Nick's note to me was that I often played very theatrical characters, and that I should try playing more realistically. This is problem an artefact of my roots in short form. - Source Scenes
One great way to use a scene to inspire other scenes was to show causes and effects of a scene. - Always go with the first offer
This echoed what Mark Sutton taught me a few weeks prior; improvisers fall in love the second idea, when the first one would be plenty sufficient. - Use your own worlds
Nick had us two scenes as ourselves, filtering everything that happened through something that we were expert in. This drove home the point that you can create
very interesting work just by being yourself and using what you know. - Improv is a folk tradition
I realized during this trip that improv really is a folk tradition.
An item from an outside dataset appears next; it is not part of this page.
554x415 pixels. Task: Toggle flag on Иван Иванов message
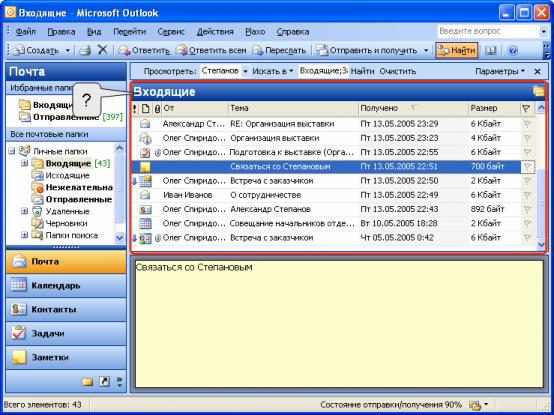tap(527, 195)
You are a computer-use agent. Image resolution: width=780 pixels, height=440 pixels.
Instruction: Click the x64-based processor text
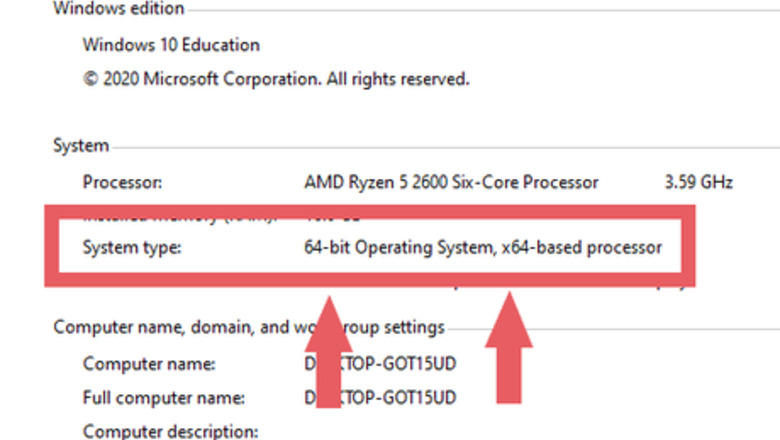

We do things here in Baltimore that we learned from people who trained in New York City, in San Diego, in Cambridge, and elsewhere, and many of these things were handed down to us by people who themselves received them from improv's master teachers. Gradually the names of concepts change, and new elements are added, to the point where we don't even know our own heritage. I really enjoyed being in Chicago and working with some of the pioneers of improv to see where some of these traditions come from.